### Exercise
Copy every line of the material below verbatim, with no changes.

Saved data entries

-- Begin --

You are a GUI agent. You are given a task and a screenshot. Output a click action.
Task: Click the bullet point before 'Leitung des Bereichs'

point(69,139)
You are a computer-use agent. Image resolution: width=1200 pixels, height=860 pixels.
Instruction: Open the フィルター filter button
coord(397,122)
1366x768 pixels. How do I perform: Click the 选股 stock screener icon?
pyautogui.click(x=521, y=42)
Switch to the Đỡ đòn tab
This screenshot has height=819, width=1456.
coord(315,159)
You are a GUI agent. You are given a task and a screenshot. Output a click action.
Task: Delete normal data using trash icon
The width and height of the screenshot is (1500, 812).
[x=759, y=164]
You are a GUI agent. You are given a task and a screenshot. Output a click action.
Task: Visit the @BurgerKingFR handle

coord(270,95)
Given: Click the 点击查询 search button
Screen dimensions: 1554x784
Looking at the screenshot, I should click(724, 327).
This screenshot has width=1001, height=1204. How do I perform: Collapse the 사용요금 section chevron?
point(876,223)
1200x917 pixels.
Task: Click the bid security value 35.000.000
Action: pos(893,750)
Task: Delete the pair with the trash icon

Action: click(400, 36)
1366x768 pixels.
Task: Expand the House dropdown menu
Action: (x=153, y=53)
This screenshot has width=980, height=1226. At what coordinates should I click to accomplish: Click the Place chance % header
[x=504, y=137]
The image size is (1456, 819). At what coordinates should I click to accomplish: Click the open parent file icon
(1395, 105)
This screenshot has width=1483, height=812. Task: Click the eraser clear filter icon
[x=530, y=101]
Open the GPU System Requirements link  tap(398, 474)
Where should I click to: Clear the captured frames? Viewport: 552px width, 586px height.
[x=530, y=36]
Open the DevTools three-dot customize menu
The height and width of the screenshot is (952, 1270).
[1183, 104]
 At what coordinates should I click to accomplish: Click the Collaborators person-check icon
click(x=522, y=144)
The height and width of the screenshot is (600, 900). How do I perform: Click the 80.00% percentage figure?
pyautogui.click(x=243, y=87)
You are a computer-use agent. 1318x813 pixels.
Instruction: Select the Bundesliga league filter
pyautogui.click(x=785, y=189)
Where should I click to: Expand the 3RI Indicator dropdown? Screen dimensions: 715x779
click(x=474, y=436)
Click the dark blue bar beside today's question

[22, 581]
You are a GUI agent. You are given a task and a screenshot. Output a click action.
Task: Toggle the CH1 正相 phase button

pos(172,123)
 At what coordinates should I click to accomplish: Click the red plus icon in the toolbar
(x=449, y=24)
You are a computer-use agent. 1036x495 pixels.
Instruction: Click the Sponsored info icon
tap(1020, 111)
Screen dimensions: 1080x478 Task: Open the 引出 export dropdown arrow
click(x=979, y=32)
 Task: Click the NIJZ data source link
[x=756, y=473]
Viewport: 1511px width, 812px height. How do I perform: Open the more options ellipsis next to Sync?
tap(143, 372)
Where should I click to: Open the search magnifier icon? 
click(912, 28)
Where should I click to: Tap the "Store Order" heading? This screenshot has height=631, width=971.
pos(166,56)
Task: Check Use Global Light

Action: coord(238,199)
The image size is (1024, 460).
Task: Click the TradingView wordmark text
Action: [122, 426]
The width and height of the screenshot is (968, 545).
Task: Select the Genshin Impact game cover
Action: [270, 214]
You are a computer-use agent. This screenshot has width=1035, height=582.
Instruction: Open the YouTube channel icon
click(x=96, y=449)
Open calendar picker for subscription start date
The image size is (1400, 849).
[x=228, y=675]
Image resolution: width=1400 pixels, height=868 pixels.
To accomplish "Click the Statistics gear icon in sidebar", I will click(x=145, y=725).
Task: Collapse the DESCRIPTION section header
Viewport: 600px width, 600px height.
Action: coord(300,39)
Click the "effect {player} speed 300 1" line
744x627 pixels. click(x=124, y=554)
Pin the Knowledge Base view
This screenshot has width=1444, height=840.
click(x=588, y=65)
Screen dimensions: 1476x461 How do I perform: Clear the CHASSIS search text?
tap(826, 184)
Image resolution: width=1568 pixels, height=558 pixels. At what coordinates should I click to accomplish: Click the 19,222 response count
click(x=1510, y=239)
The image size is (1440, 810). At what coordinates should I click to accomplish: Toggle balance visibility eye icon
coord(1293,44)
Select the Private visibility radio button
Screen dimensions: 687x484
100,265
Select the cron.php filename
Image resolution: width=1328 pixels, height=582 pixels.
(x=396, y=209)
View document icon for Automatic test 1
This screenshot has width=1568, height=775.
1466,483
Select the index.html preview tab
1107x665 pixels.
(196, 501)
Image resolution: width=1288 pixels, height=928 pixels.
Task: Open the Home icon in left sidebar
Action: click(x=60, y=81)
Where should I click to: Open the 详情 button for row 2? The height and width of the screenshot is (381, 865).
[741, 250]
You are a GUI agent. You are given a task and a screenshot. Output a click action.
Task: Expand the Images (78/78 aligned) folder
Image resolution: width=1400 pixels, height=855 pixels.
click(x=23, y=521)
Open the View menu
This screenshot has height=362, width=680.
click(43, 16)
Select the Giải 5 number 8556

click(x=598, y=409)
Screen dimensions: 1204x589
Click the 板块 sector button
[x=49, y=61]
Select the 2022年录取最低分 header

-- End --

### Solution to this exercise
You are a GUI agent. You are given a task and a screenshot. Output a click action.
Task: Click the bullet point before 'Leitung des Bereichs'

point(69,139)
You are a computer-use agent. Image resolution: width=1200 pixels, height=860 pixels.
Instruction: Open the フィルター filter button
coord(397,122)
1366x768 pixels. How do I perform: Click the 选股 stock screener icon?
pyautogui.click(x=521, y=42)
Switch to the Đỡ đòn tab
This screenshot has height=819, width=1456.
coord(315,159)
You are a GUI agent. You are given a task and a screenshot. Output a click action.
Task: Delete normal data using trash icon
The width and height of the screenshot is (1500, 812).
[x=759, y=164]
You are a GUI agent. You are given a task and a screenshot. Output a click action.
Task: Visit the @BurgerKingFR handle

coord(270,95)
Given: Click the 点击查询 search button
Screen dimensions: 1554x784
Looking at the screenshot, I should click(724, 327).
This screenshot has width=1001, height=1204. How do I perform: Collapse the 사용요금 section chevron?
point(876,223)
1200x917 pixels.
Task: Click the bid security value 35.000.000
Action: pos(893,750)
Task: Delete the pair with the trash icon

Action: click(400, 36)
1366x768 pixels.
Task: Expand the House dropdown menu
Action: (x=153, y=53)
This screenshot has width=980, height=1226. At what coordinates should I click to accomplish: Click the Place chance % header
[x=504, y=137]
The image size is (1456, 819). At what coordinates should I click to accomplish: Click the open parent file icon
(1395, 105)
This screenshot has width=1483, height=812. Task: Click the eraser clear filter icon
[x=530, y=101]
Open the GPU System Requirements link  tap(398, 474)
Where should I click to: Clear the captured frames? Viewport: 552px width, 586px height.
[x=530, y=36]
Open the DevTools three-dot customize menu
The height and width of the screenshot is (952, 1270).
[1183, 104]
 At what coordinates should I click to accomplish: Click the Collaborators person-check icon
click(x=522, y=144)
The height and width of the screenshot is (600, 900). How do I perform: Click the 80.00% percentage figure?
pyautogui.click(x=243, y=87)
You are a computer-use agent. 1318x813 pixels.
Instruction: Select the Bundesliga league filter
pyautogui.click(x=785, y=189)
Where should I click to: Expand the 3RI Indicator dropdown? Screen dimensions: 715x779
click(x=474, y=436)
Click the dark blue bar beside today's question

[22, 581]
You are a GUI agent. You are given a task and a screenshot. Output a click action.
Task: Toggle the CH1 正相 phase button

pos(172,123)
 At what coordinates should I click to accomplish: Click the red plus icon in the toolbar
(x=449, y=24)
You are a computer-use agent. 1036x495 pixels.
Instruction: Click the Sponsored info icon
tap(1020, 111)
Screen dimensions: 1080x478 Task: Open the 引出 export dropdown arrow
click(x=979, y=32)
 Task: Click the NIJZ data source link
[x=756, y=473]
Viewport: 1511px width, 812px height. How do I perform: Open the more options ellipsis next to Sync?
tap(143, 372)
Where should I click to: Open the search magnifier icon? 
click(912, 28)
Where should I click to: Tap the "Store Order" heading? This screenshot has height=631, width=971.
pos(166,56)
Task: Check Use Global Light

Action: coord(238,199)
The image size is (1024, 460).
Task: Click the TradingView wordmark text
Action: [122, 426]
The width and height of the screenshot is (968, 545).
Task: Select the Genshin Impact game cover
Action: [270, 214]
You are a computer-use agent. This screenshot has width=1035, height=582.
Instruction: Open the YouTube channel icon
click(x=96, y=449)
Open calendar picker for subscription start date
The image size is (1400, 849).
[x=228, y=675]
Image resolution: width=1400 pixels, height=868 pixels.
To accomplish "Click the Statistics gear icon in sidebar", I will click(x=145, y=725).
Task: Collapse the DESCRIPTION section header
Viewport: 600px width, 600px height.
Action: coord(300,39)
Click the "effect {player} speed 300 1" line
744x627 pixels. click(x=124, y=554)
Pin the Knowledge Base view
This screenshot has width=1444, height=840.
click(x=588, y=65)
Screen dimensions: 1476x461 How do I perform: Clear the CHASSIS search text?
tap(826, 184)
Image resolution: width=1568 pixels, height=558 pixels. At what coordinates should I click to accomplish: Click the 19,222 response count
click(x=1510, y=239)
The image size is (1440, 810). At what coordinates should I click to accomplish: Toggle balance visibility eye icon
coord(1293,44)
Select the Private visibility radio button
Screen dimensions: 687x484
100,265
Select the cron.php filename
Image resolution: width=1328 pixels, height=582 pixels.
(x=396, y=209)
View document icon for Automatic test 1
This screenshot has width=1568, height=775.
1466,483
Select the index.html preview tab
1107x665 pixels.
(196, 501)
Image resolution: width=1288 pixels, height=928 pixels.
Task: Open the Home icon in left sidebar
Action: click(x=60, y=81)
Where should I click to: Open the 详情 button for row 2? The height and width of the screenshot is (381, 865).
[741, 250]
You are a GUI agent. You are given a task and a screenshot. Output a click action.
Task: Expand the Images (78/78 aligned) folder
Image resolution: width=1400 pixels, height=855 pixels.
click(x=23, y=521)
Open the View menu
This screenshot has height=362, width=680.
click(43, 16)
Select the Giải 5 number 8556

click(x=598, y=409)
Screen dimensions: 1204x589
Click the 板块 sector button
[x=49, y=61]
Select the 2022年录取最低分 header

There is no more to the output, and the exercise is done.